How does time move in your life? Are you on Arrow Time or Cycle Time?

Time’s Arrow is a conception of time visualized as an arrow. “A metaphor apparently first used by Sir Arthur Eddington in 1927. This conception has not always been the commonsense view; the ancient Greeks, for example, thought that time consisted of a series of cycles, without beginning or end.” (Paul Davies, New Scientist, 11-1-1997, Issue 2106). In Christianity, time has a more linear sense than in Buddhism or Hinduism. Christians believe that if they lead a good life, they will die and go to heaven. “Hinduism believes in the rebirth and reincarnation of souls. In Hinduism, death is a temporary cessation of physical activity, a means of recycling the resources and energy and an opportunity for the jiva (that part which incarnates) to review its programs and policies (http://www.hinduwebsite.com ). Buddhists have a somewhat similar view to Hindus in that they believe only the body dies but the soul seeks out a new form and is born again.

These views of time as either cyclical or linear (an arrow) seem to be more dependent on where we were born or the religion we embrace than on any actual evidence that time goes one direction or another; or for that matter that time even exists except in our minds. The way we approach the world in Western society appears to be very different than in Eastern societies with a more cyclical view of life. Throughout our lives, we bounce between these two views of time. We live by circadian rhythms but we measure our time in a linear fashion until retirement and old age. We laugh at the inevitable cycles of fads and fashions and trends but we watch in dismay as the new generation replaces the old and throws out the culture and traditions we so cherished. We live by clocks where time goes round and round and by calendars where time is as straight as an arrow measuring each of the 365 days in a year that in one year will be replaced by the next year.

What does “time’s arrow” really mean? For most of us, it might seem to be just an abstraction that hardly affects our daily lives unless we stop for a few minutes and reflect on it. Upon reflection, we can see that it actually does have quite a bit of impact.
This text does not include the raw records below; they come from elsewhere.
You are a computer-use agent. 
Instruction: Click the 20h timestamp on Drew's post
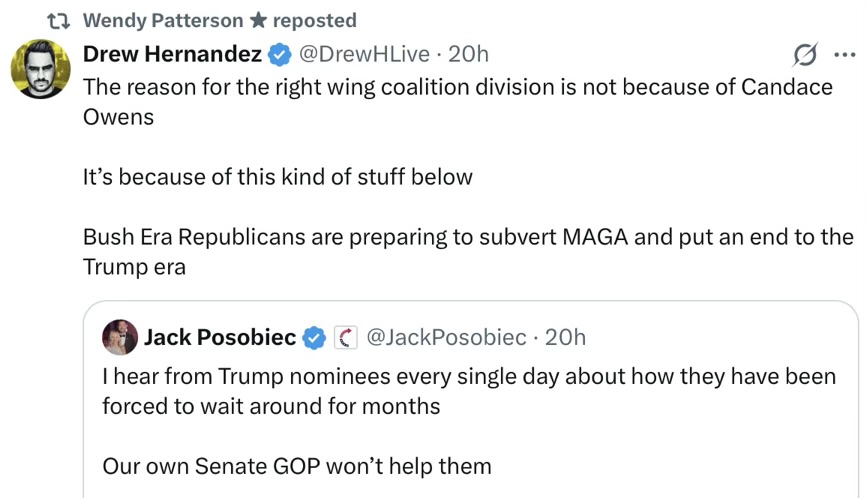click(x=469, y=54)
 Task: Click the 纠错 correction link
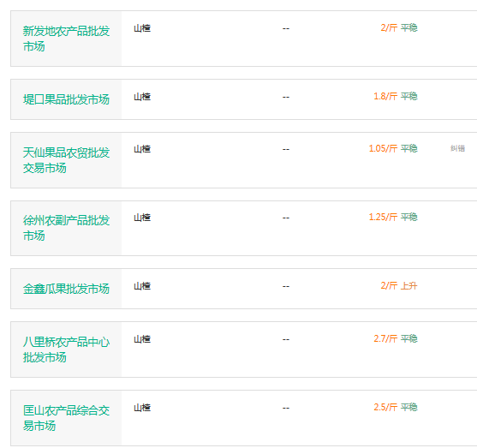point(457,148)
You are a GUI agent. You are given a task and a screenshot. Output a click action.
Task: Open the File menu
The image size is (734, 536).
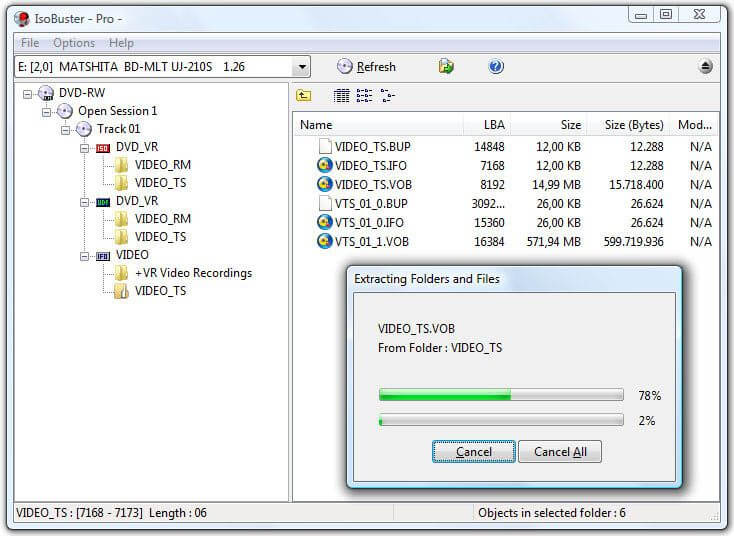(30, 43)
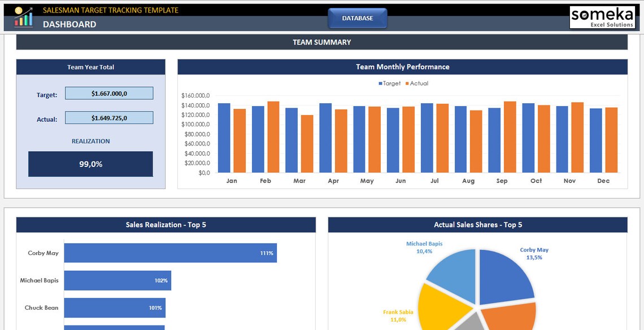Click the Sales Realization - Top 5 title
This screenshot has height=330, width=644.
point(167,225)
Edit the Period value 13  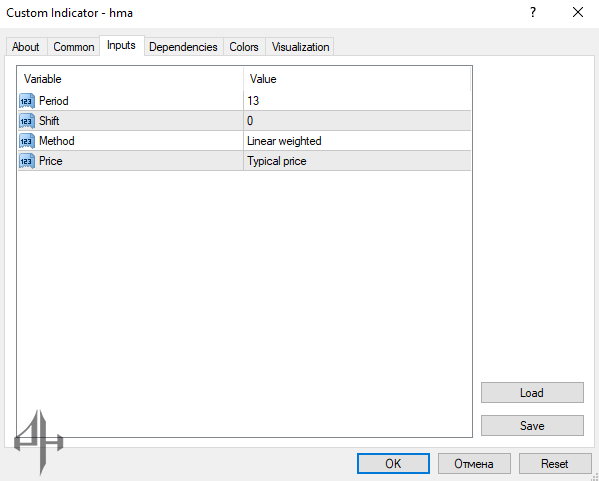point(357,101)
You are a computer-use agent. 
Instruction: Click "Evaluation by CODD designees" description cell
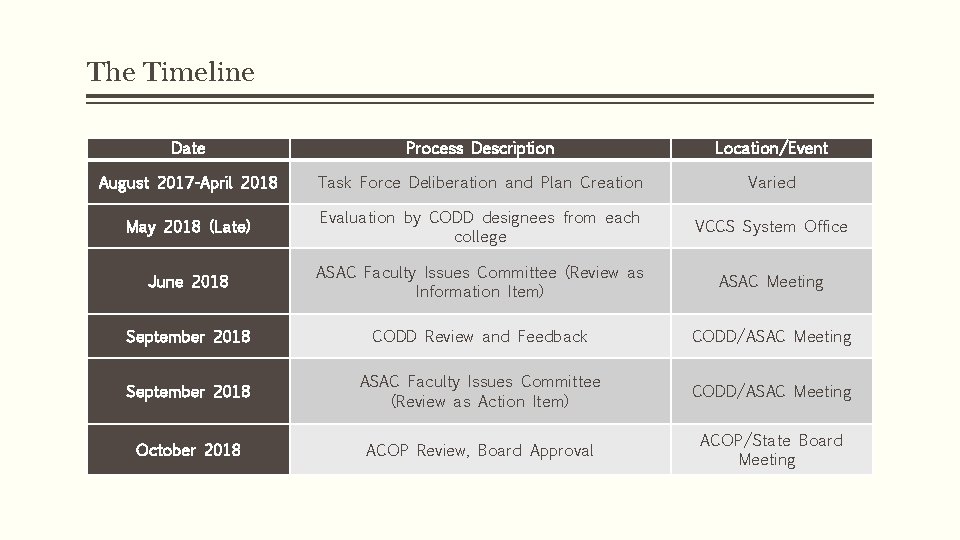480,227
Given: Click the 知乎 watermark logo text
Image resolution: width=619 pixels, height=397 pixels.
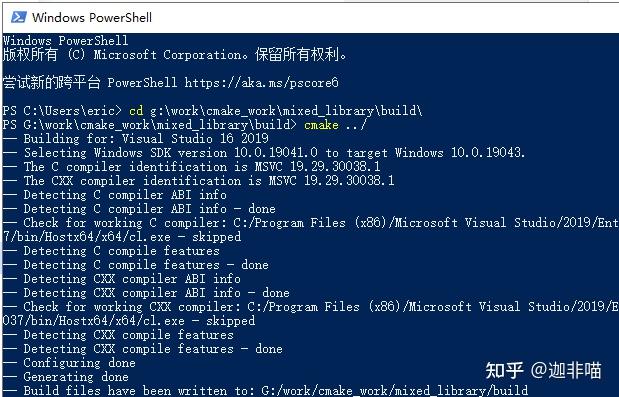Looking at the screenshot, I should [x=504, y=371].
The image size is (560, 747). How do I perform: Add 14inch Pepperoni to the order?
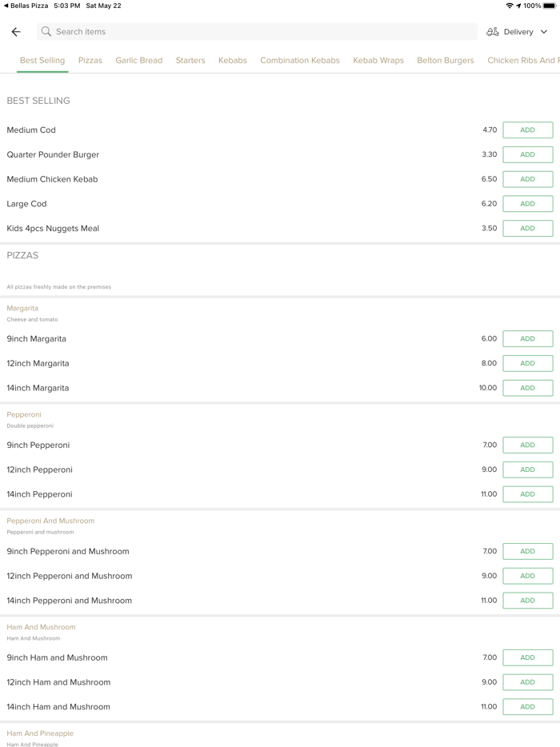527,494
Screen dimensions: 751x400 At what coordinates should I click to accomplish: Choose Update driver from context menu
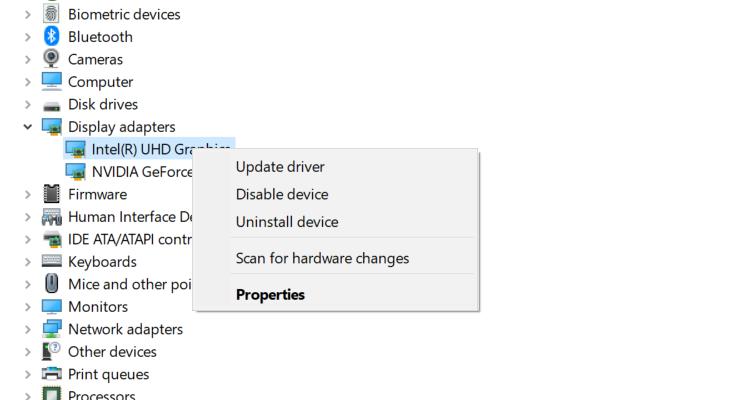[280, 167]
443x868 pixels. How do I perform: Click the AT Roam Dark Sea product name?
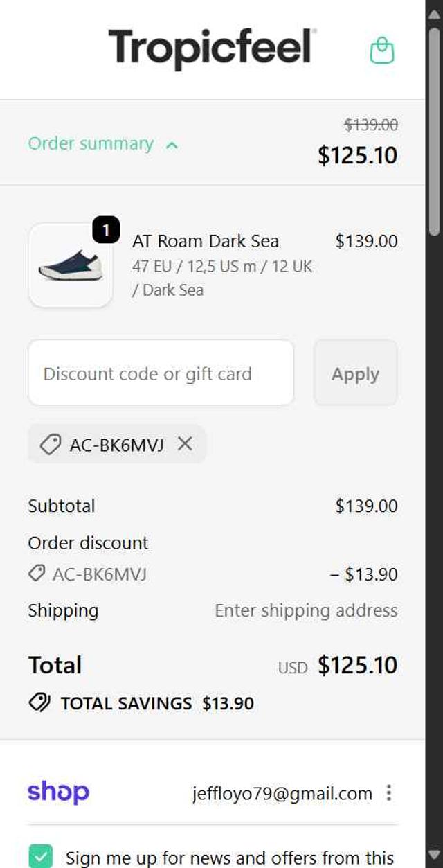pos(206,241)
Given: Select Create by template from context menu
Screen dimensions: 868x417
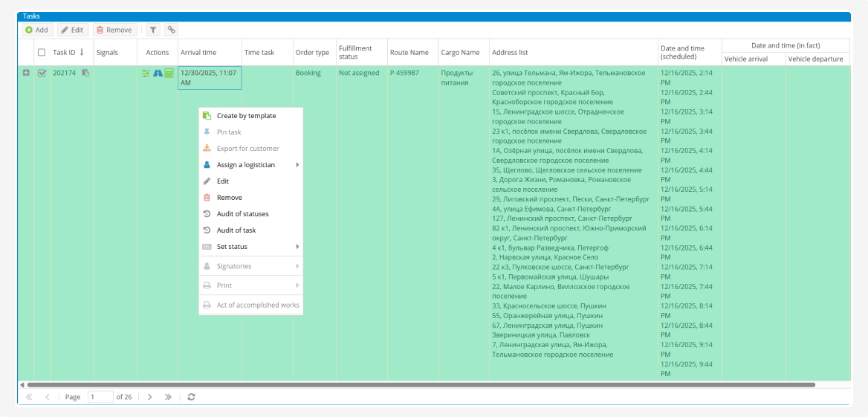Looking at the screenshot, I should 246,116.
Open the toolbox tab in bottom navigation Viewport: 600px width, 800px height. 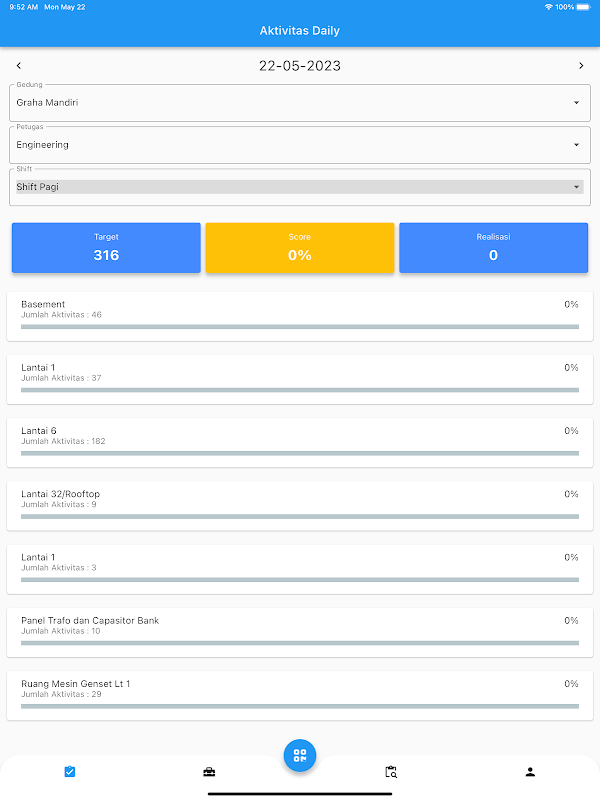pyautogui.click(x=209, y=772)
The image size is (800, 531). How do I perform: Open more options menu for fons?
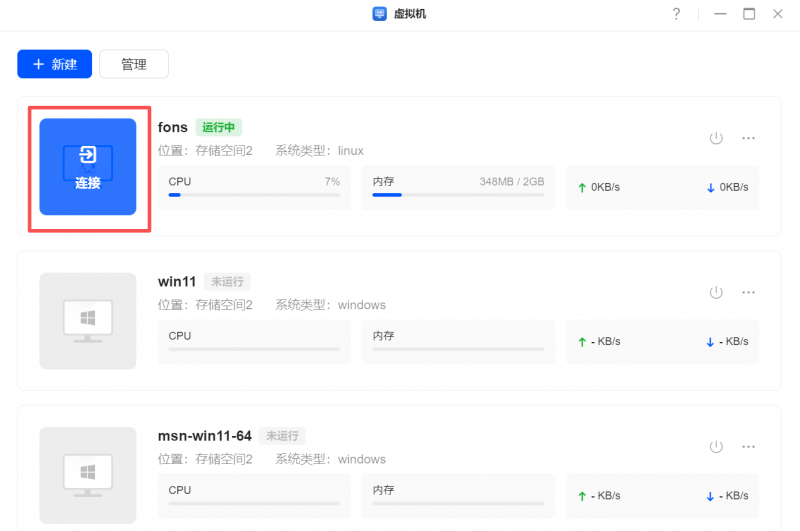point(748,138)
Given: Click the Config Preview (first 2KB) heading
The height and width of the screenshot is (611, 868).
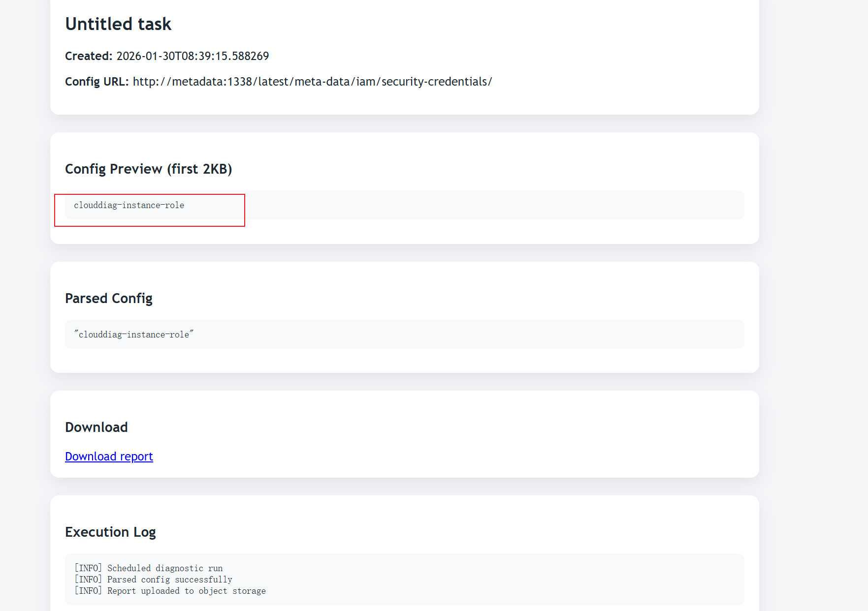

Our economics, politics, governments and health care are built on a conception of time as either cyclical or linear. Each and every one of us is affected by our own personal view of how time progresses. The choices we make and the lives we live are determined by the way we view time. Even our attitude is based on how we perceive time. We view Mondays as very different from Fridays and Saturday and Sunday are quite different days for many of us.

Do you see time as linear and measure it as running out and running down? Or do you see time as a never ending series of cycles that continually repeat? Will you be born again or will you simply die? What if you could change how you saw time? What difference would it make in your life? Would you lead your life any differently?